Molly Tidbury
Debbie explains how DNA testing helped her to smash her long-standing brick wall
After almost 20 years of research I’d been able to identify nearly all of the descendants of my eight great grandparents, but one branch of the family tree had always eluded me. My great grandmother, Mary Hannah ‘Molly’ Saunders, was born in Brockenhurst, Hampshire, in 1882, the daughter of William Saunders and Hannah Ball. She had one sibling, a brother William who was born in 1884. By 1891 the family had moved to London. I was unable to find any trace of William junior after 1901 because of the difficulties of researching such a common surname in London.
One day a new match popped up at AncestryDNA who was predicted to be my mum’s second to third cousin. However, I didn’t recognise the name, and there was no family tree. I checked the Shared Matches and noticed that the match was shared with a third cousin with whom we’d already been able to make a connection. Our common ancestors were Moses Ball and Mary Butler, Hannah Ball’s parents. This meant that the match had to be somewhere on this line. William Saunders junior seemed like the logical connection.

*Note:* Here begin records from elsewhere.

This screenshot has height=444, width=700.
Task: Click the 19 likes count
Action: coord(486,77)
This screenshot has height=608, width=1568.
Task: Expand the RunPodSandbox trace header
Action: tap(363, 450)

I wrote to the match and asked if she had come across the names Saunders, Ball or Butler. She responded almost immediately to say that her mother was a Saunders. It turned out that she’d been given the test as a present, and wasn’t particularly interested in family history. But the information she gave me about her family was sufficient for me to verify that my hypothesis was correct, and to trace all of William’s descendants. At last my brick wall was solved – thanks to a DNA test.